DOCUMENT SEGMENT:
---+---
Categories
analytics analyticsengineering businessintelligence

Running a personal SQL server for free

For some, getting into data analytics outside of an academic or work environment can be very challenging - where do you start? Which database do you use? And how do you do it for low or zero cost?

In this article, I am going to walk through setting up your VM1 & database, connecting to your new remote server using Azure Data Studio, and as a bonus, connecting it to dbt. I've also written about setting up dbt on windows on a previous post.

First, let's talk about requirements & recommendations:

  1. This tutorial is focused on Windows 10 + Linux. You will need Windows 10 Pro where you install your VM.
  2. I recommend that you set up your database on different physical machine than your dev machine. You should probably have at least 32GB of RAM.
  3. Since we are installing the database on another machine, that machine needs to be on the same network as your development machine.

Why use a VM at all? In my experience, running a database on your dev machine makes everything extremely slow. Your database will be very greedy with resources (RAM specifically) - so keeping it in a little box that you can turn on and off allows you to keep using your machine "as normal".

Step 1: Enable HyperV

Open powershell as administrator and run the following command:

Enable-WindowsOptionalFeature -Online -FeatureName Microsoft-Hyper-V -All

More info can be found here: https://docs.microsoft.com/en-us/virtualization/hyper-v-on-windows/quick-start/enable-hyper-v

Step 2: Create a VM in HyperV

You will need to restart your machine in order to use the HyperV features, so machine sure to do that first. The Microsoft documents to create a VM are exellent - and linked below. Make sure to select Ubuntu 20.04 when you create it.
---+---
DATA SEGMENT:
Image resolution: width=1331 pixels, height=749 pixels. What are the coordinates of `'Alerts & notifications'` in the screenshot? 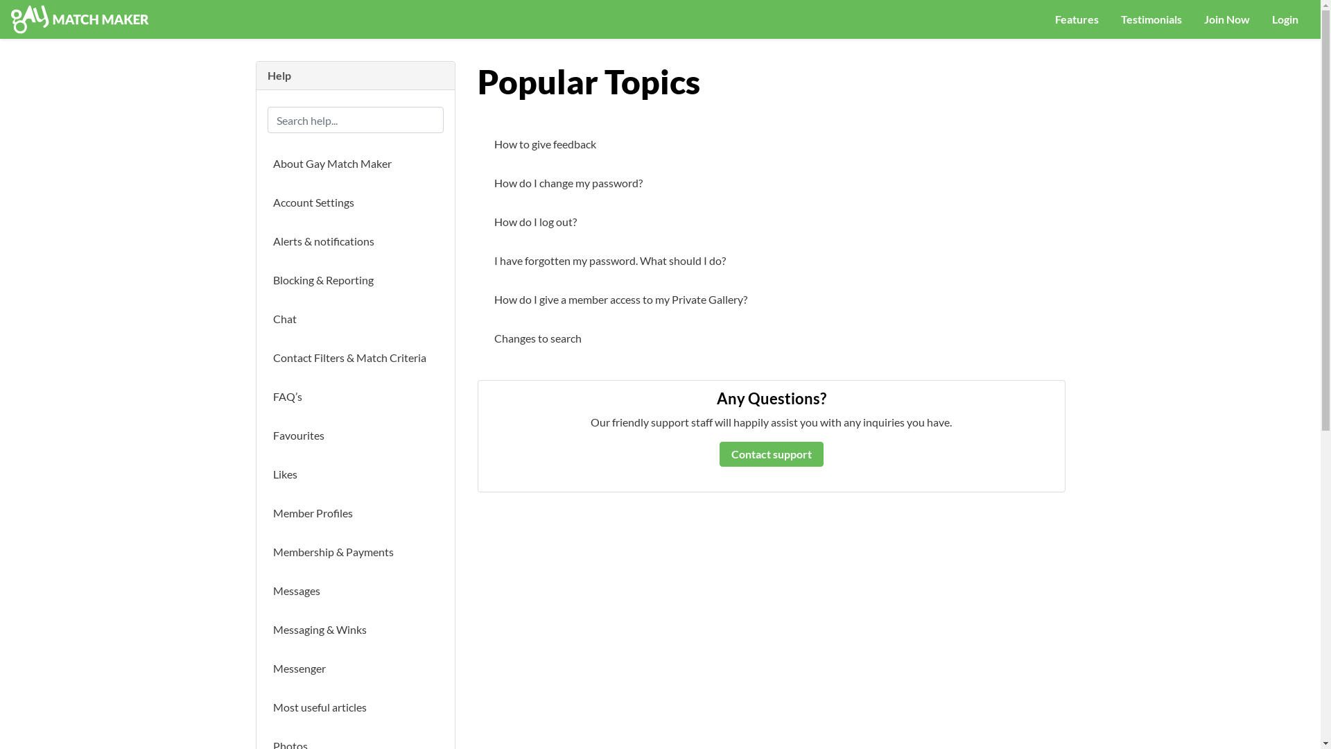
---+---
GIVEN EXERCISE: Print the part of the SQL server article from "For some, getting" to "a previous post.", with no changes to its wording. The data is separate material, distinct from the SQL server article.

OUTPUT OF THE EXERCISE:
For some, getting into data analytics outside of an academic or work environment can be very challenging - where do you start? Which database do you use? And how do you do it for low or zero cost?

In this article, I am going to walk through setting up your VM1 & database, connecting to your new remote server using Azure Data Studio, and as a bonus, connecting it to dbt. I've also written about setting up dbt on windows on a previous post.